Wie mehrfach berichtet, heißt ein Teil der Straße „Im Moos“ nun „Wolf-Heidenheim-Gasse“. Dieser Weg führte früher von der Synagoge (auf dem heutigen Parkplatz des Kreditinstituts) zum nicht weit entfernten jüdischen Schulhaus. Der Namensgeber Wolf Heidenheim (1757-1832) war ein bedeutender jüdischer Gelehrter. Er stammte aus dem Ort im Hahnenkamm, gründete in Rödelheim bei Frankfurt eine Buchdruckerei und wirkte dort viele Jahre. Eines seiner bedeutenden Werke war ein Gebetbuch für jüdische Festtage. Viele seiner Schriften wurden nicht veröffentlicht. Die meisten seiner Manuskripte befinden sich heute in einer Bücherei im englischen Oxford.

Gerhard Kühnel, Vorsitzender der Wolf-Heidenheim-Gesellschaft, erinnerte an die 1854 eingeweihte Heidenheimer Synagoge, die zahlenmäßig recht große Judengemeinde, die zunehmende Überwachung und Schikanierung ab 1933, was in die Ausschreitungen am 9. November 1938 mündete.

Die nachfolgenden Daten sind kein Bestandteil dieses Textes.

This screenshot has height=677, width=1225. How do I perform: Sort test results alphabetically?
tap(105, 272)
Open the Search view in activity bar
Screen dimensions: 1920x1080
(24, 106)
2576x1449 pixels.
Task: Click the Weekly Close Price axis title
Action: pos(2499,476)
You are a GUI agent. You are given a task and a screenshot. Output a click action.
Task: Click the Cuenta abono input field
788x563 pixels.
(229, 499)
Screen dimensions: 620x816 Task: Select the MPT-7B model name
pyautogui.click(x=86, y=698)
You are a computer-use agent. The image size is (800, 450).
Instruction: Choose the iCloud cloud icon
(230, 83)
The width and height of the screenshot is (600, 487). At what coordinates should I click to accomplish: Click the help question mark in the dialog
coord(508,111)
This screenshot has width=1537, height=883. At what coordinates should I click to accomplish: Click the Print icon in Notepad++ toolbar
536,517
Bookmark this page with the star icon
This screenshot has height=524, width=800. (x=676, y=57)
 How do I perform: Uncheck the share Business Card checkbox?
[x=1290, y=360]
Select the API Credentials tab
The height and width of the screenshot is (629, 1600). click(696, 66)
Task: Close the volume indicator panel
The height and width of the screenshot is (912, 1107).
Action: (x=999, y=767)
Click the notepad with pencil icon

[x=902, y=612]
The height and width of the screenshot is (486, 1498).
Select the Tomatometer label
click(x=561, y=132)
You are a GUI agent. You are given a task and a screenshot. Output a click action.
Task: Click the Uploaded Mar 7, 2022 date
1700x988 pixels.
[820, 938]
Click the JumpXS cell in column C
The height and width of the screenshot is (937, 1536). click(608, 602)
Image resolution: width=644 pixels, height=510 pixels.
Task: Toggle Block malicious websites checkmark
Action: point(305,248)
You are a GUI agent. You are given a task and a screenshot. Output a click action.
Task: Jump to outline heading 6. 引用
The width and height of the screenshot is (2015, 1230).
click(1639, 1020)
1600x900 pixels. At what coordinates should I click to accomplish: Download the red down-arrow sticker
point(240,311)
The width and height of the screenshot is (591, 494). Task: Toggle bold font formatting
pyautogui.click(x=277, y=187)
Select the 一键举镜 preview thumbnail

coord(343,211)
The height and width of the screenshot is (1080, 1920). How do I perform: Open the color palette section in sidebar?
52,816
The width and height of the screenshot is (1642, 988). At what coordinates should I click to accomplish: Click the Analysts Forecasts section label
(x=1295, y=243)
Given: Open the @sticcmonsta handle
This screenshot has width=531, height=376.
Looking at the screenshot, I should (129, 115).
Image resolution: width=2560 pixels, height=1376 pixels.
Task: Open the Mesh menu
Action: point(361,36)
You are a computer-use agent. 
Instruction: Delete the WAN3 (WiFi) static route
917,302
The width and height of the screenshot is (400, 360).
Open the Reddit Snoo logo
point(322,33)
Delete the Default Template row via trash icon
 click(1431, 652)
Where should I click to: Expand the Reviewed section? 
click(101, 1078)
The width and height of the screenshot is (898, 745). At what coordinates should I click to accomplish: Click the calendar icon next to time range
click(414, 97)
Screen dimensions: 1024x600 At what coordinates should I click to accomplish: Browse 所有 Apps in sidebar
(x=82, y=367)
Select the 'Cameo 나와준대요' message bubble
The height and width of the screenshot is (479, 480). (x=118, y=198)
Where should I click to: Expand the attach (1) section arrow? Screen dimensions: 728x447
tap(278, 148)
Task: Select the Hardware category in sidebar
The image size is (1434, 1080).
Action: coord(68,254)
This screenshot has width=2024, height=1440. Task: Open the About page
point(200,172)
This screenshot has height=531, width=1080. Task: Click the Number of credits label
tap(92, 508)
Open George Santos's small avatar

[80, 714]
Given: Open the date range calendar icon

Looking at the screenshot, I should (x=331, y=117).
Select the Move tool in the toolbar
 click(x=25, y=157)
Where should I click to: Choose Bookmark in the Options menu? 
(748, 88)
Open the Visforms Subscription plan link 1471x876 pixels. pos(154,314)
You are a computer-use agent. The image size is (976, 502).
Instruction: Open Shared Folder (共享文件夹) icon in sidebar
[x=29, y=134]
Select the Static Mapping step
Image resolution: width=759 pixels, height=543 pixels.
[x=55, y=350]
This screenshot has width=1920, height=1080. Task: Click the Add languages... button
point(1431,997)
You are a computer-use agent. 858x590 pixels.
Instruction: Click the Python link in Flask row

Vor 76 Jahren seien die jüdischen Bürger von Heidenheim vertrieben und die Synagoge geplündert und niedergebrannt worden. Die Ausschreitungen hätten zwei bis drei Tage gedauert. Danach habe die SA melden können, dass Heidenheim nun „judenfrei“ sei. Lothar Martin, ein Überlebender der NS-Zeit, berichtete Gerhard Kühnel 2011 in Tel Aviv, dass er als Schulkind schon vor 1938 Misshandlungen in Heidenheim erlebte.

Das in jener Zeit zutage getretene Ausmaß an Unmenschlichkeit erscheine heutzutage geradezu unvorstellbar. Viele Heidenheimer hätten bei den Untaten vor 76 Jahren mitgemacht, sei es aus ideologischer Überzeugung, sei es als Mitläufer. Nur wenige hätten Solidarität mit den Juden bewiesen, betonte Kühnel. Als eines der Ziele der Wolf-Heidenheim-Stiftung nannte er, eine Gedenkstätte für Wolf Heidenheim in der alten jüdischen Schule einzurichten. Die Gesellschaft wende sich im Übrigen gegen Diskriminierung jeder Art.

Stellvertretender Landrat Robert Westphal stellte in seine Rede das Leiden der verfolgten Menschen in den Mittelpunkt. Die Juden in ganz Deutschland und eben auch in Heidenheim seien mit Ausgrenzung, Misshandlung, Vertreibung und später dann auch mit den Mordabsichten konfrontiert worden. Dass der Gemeinderat für die Straßenumbenennung stimmte, sah Westphal als Zeichen des Gedenkens und eine Geste an die Opfer und ihre Nachkommen. Straßen und ihre Namen seien Orientierungshilfen. Wer aufrichtig mit der Vergangenheit umgehen wolle, der dürfe nichts verdrängen und nichts beschönigen. Vor diesem Hintergrund sei es leichter und überzeugender, für Frieden, Freiheit und Selbstbestimmung einzutreten.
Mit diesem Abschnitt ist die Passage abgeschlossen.